Israel’s Coronavirus Czar said Tuesday he has no intention of stepping down, despite criticism of his handling of the ongoing crisis, Israel Hayom reported.
In an interview with Israel Hayom Tuesday morning, Prof. Ronni Gamzu defended his policies and vowed to continue on as director of Israel’s efforts to combat the coronavirus pandemic.
“You don’t leave a position like this in the middle of such a complicated event, even if it is difficult to reach decisions,” said Gamzu.
Gazmu defended his “traffic light” program, which categorizes towns and cities in Israel based on the rate of infection, designating areas with high-levels of infection as “red”, areas with mid-to-high levels of infection as “orange”, mid-to-low levels as “yellow”, and low levels as “green”, with progressively strict restrictions imposed on towns based on the infection rate.

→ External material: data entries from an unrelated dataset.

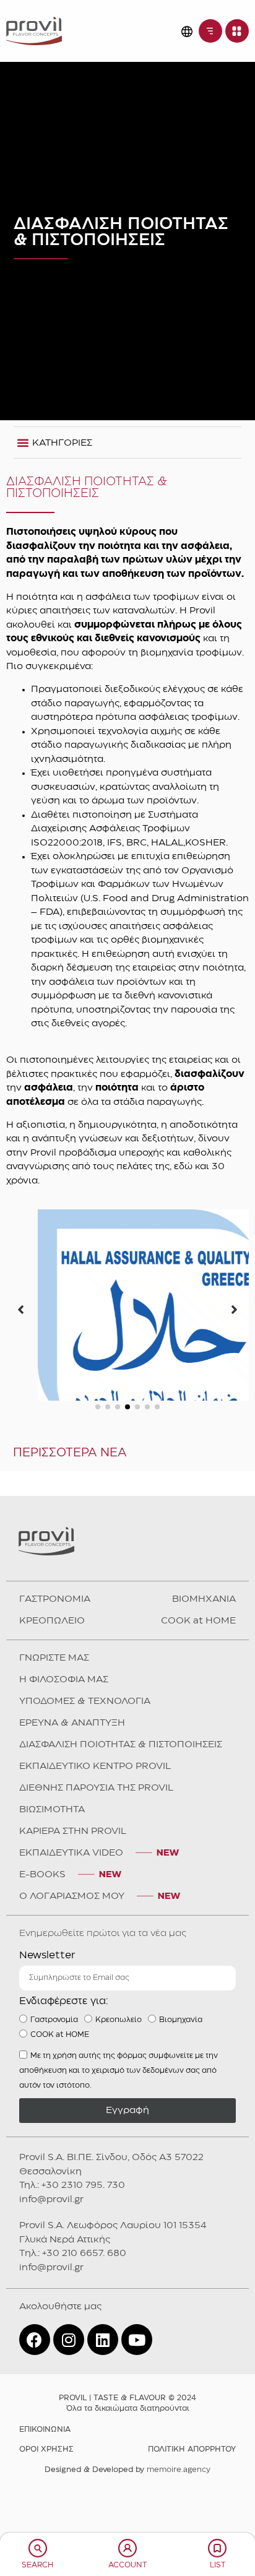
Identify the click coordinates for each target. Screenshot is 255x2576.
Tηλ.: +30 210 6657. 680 (72, 2336)
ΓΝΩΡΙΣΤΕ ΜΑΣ (54, 1740)
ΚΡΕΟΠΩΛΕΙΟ (52, 1703)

“The traffic light program is a powerful tool for handling the pandemic. It doesn’t lower [the infection rate], but it changes the dialogue. Instead of dealing with the pandemic on a national scale, you give incentives to municipalities to fight for their cities. Look at what kind of dialogue this creates when each municipality is fighting to say ‘I’m not red’. It’s a shame this wasn’t done four or five months ago.”
Gamzu also pushed back on criticism of the nightly curfews set to be imposed on 40 ‘red’ cities and towns across Israel.
“Those who mock this don’t understand epidemiology. People get infected with the coronavirus at night, at entertainment and leisure venues and at weddings. In the Arab sector, we needed to impose a night curfew, not morning curfews. People who say that are demagogues. It is true you can get infected in the day, too. Night curfews exist around the world, it isn’t an Israeli invention. Night curfews are aimed at stopping weddings which can lead to 500 new infections a day.”
Turning to the upcoming holiday season, Gamzu said the Rosh Hashanah, Yom Kippur, and Sukkot holidays this year would be unlike previous years.
“The holidays in Israel won’t be like normal holidays. We do want to hold off on gatherings and mass family meals. Coronavirus infects during gatherings with food. It is the most standard outbreak scenario.”